After the approval for Operation Opera, the Israelis began to plan their mission against Osirak. The basic procedure for the airstrike had been formulated as early as 1979. However, the Israelis needed photographic intelligence about the layout of the plant. That task allegedly fell to the Iranians. Rather than carrying out a follow-up air raid after their September attack, on 30 November 1980, an Iranian F-4 Phantom reconnaissance jet took pictures of the Osirak reactor. The photographs were allegedly placed in a top-secret metal container, and certain elements of the Iranian military delivered them to the Israelis. With these photographs, the Israelis began to plan out Operation Opera.

A team of Israeli pilots using A-4 Skyhawk aircraft began practicing over the Mediterranean Sea for the raid. The Israelis shortly afterwards received their first agreed delivery of F-16 Fighting Falcon aircraft (the first batch was originally earmarked for Iran, but because of the Iranian Revolution of 1979, the Israeli Air Force received theirs ahead of schedule). The new F-16s would be used for the raid. Israeli F-4 Phantoms also ran reconnaissance missions over areas of southern and western Iraq. While the Iraqi Air Force was busy fighting the Iranians, on one occasion, an Iraqi MiG-21 chased an Israeli F-4; the Iraqi jet ran out of fuel and the pilot was forced to eject. However, in their missions, the Israelis discovered a blind area on Iraqi radar, on the border with Saudi Arabia. While the Iraqis were aware of the blind area, they did not remedy the problem because they did not expect a war with Saudi Arabia.

(Records from a collection)
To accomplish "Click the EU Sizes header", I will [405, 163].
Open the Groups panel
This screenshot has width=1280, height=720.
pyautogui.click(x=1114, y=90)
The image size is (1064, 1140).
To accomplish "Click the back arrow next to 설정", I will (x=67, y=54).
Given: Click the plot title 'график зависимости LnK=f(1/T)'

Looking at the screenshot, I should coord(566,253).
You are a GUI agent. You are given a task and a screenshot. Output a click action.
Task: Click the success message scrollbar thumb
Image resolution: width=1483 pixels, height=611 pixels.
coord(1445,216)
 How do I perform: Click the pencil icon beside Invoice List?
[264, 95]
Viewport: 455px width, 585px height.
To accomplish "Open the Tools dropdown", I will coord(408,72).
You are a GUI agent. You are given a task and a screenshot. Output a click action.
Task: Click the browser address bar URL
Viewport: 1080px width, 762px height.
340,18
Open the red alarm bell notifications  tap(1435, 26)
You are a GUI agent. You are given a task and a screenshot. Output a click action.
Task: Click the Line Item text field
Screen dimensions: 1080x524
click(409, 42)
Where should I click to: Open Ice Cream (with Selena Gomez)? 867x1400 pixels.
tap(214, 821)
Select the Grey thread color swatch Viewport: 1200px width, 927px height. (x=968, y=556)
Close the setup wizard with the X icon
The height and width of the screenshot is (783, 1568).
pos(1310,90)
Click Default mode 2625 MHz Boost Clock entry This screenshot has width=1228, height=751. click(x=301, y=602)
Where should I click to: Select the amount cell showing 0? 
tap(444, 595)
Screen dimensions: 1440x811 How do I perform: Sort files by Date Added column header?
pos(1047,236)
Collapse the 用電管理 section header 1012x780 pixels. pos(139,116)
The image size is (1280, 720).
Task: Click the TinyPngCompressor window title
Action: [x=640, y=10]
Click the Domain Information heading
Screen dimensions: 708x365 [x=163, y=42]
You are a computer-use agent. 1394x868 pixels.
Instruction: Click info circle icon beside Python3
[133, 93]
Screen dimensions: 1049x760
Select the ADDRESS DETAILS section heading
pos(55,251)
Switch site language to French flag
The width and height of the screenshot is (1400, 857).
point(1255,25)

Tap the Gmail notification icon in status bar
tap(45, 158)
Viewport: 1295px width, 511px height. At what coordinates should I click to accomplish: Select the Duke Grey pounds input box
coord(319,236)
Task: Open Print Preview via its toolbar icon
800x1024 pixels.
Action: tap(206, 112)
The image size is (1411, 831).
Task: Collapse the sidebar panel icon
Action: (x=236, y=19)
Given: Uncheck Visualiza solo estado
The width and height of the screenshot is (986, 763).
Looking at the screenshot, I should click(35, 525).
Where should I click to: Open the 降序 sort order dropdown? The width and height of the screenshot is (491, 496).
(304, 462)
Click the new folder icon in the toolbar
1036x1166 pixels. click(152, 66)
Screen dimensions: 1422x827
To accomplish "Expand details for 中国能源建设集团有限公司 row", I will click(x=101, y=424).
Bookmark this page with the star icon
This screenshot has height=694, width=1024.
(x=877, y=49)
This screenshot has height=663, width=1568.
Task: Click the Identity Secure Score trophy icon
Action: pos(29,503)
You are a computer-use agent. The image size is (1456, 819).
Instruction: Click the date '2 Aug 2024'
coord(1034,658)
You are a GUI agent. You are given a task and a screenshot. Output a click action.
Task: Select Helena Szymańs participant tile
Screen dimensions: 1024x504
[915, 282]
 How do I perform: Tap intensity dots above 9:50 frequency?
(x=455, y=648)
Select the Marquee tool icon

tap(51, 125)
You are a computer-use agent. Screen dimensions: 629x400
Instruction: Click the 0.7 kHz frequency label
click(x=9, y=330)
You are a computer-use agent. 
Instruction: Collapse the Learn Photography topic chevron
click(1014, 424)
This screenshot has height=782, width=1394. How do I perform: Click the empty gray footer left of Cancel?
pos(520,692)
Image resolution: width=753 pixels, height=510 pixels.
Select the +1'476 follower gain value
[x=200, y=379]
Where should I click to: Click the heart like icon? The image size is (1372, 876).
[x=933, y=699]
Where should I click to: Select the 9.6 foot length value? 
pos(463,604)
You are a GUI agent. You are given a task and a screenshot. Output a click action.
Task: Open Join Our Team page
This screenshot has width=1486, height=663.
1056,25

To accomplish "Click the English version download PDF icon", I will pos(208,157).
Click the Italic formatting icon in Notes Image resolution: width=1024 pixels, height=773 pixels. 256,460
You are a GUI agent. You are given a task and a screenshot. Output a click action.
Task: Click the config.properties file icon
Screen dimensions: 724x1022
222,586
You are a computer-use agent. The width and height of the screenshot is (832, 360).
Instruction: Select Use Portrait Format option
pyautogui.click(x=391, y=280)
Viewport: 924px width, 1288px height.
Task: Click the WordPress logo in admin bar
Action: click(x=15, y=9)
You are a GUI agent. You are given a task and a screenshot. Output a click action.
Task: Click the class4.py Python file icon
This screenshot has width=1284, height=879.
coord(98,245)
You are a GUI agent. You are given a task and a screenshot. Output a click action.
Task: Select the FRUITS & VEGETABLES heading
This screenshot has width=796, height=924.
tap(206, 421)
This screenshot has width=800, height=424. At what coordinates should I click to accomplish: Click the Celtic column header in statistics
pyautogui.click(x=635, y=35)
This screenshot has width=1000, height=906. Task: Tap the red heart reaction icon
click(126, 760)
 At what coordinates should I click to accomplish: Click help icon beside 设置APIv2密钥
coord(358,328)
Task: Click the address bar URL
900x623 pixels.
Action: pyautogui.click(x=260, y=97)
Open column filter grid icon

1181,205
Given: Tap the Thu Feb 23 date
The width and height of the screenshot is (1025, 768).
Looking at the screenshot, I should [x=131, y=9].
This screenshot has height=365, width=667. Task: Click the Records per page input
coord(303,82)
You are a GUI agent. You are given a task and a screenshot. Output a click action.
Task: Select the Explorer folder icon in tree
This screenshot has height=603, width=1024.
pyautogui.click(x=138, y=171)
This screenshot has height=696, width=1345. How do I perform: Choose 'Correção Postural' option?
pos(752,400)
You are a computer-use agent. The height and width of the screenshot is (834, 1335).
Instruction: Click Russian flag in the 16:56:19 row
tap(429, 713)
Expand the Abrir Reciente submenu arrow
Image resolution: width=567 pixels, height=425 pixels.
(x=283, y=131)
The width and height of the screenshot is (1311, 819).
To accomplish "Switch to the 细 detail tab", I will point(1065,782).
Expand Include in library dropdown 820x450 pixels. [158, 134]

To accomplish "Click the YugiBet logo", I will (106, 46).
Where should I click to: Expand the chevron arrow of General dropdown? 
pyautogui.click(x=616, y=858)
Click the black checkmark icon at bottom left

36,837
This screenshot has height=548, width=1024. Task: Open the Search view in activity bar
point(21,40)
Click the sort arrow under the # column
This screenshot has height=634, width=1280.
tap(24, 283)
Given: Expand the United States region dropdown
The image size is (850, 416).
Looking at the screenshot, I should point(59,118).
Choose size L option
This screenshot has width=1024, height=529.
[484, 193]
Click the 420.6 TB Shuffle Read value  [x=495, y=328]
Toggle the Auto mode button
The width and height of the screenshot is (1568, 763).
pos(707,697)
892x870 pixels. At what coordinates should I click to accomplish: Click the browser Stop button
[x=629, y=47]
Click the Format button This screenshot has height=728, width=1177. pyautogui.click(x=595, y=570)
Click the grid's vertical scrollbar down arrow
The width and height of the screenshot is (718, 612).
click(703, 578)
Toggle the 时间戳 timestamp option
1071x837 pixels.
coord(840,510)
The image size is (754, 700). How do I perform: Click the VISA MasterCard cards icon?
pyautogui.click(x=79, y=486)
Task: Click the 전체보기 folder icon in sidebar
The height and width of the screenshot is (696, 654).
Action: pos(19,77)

▸ Exercise set:
(a) According to the Operation Opera text, where did the Israelis find a blind area on Iraqi radar?
(b) Quote the Operation Opera text word for word, everything from "After the approval" down to "out Operation Opera.".
The records stand apart from the Operation Opera text as separate material.

▸ Outputs by task:
(a) On the border with Saudi Arabia.

(b)
After the approval for Operation Opera, the Israelis began to plan their mission against Osirak. The basic procedure for the airstrike had been formulated as early as 1979. However, the Israelis needed photographic intelligence about the layout of the plant. That task allegedly fell to the Iranians. Rather than carrying out a follow-up air raid after their September attack, on 30 November 1980, an Iranian F-4 Phantom reconnaissance jet took pictures of the Osirak reactor. The photographs were allegedly placed in a top-secret metal container, and certain elements of the Iranian military delivered them to the Israelis. With these photographs, the Israelis began to plan out Operation Opera.